Written exercise
Put the material from its start up to and including the line with "coord(140,224)" into a two-column CSV with the columns instruction and response, one row per instruction–response pair. Each value goes in one quoted field, with line breaks replaced by spaces.

Supplied records
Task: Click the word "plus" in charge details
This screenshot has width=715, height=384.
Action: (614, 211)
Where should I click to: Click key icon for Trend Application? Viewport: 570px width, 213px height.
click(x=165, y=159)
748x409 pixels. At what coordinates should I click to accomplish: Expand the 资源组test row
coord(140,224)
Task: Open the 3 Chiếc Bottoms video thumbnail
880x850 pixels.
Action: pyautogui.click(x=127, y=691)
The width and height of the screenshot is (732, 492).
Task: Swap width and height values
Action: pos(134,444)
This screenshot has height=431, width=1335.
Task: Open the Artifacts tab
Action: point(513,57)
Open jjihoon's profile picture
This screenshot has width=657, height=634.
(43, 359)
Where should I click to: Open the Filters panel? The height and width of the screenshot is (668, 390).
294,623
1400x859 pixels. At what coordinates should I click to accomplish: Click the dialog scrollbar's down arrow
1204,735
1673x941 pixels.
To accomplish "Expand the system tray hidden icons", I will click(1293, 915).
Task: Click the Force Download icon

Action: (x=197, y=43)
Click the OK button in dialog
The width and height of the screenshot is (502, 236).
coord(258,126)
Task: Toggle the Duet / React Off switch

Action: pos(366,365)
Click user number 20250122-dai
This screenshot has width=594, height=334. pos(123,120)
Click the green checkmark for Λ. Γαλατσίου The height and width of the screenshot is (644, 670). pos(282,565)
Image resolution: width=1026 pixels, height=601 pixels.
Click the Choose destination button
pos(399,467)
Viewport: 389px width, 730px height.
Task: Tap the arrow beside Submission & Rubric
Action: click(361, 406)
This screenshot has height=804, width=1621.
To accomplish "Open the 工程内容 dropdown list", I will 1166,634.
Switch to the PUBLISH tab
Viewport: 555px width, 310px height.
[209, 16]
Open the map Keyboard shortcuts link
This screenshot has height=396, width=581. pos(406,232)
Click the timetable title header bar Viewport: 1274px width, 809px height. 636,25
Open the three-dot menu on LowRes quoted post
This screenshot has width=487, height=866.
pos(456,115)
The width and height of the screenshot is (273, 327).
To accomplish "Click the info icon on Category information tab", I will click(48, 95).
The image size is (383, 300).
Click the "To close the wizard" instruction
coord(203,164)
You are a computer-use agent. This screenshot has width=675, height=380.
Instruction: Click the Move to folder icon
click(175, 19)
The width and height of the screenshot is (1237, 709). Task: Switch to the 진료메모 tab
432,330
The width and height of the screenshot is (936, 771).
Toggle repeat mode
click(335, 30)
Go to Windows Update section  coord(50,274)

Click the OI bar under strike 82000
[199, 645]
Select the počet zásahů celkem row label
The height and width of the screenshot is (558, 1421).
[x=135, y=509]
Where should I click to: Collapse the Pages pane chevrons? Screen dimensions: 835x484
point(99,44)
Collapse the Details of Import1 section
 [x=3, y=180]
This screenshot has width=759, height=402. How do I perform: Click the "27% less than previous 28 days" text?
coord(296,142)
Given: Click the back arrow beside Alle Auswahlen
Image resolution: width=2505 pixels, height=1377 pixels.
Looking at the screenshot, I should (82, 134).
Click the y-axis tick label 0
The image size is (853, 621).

Final answer
instruction,response
"Task: Click the word ""plus"" in charge details This screenshot has width=715, height=384.","Action: (614, 211)"
"Where should I click to: Click key icon for Trend Application? Viewport: 570px width, 213px height.","click(x=165, y=159)"
"748x409 pixels. At what coordinates should I click to accomplish: Expand the 资源组test row","coord(140,224)"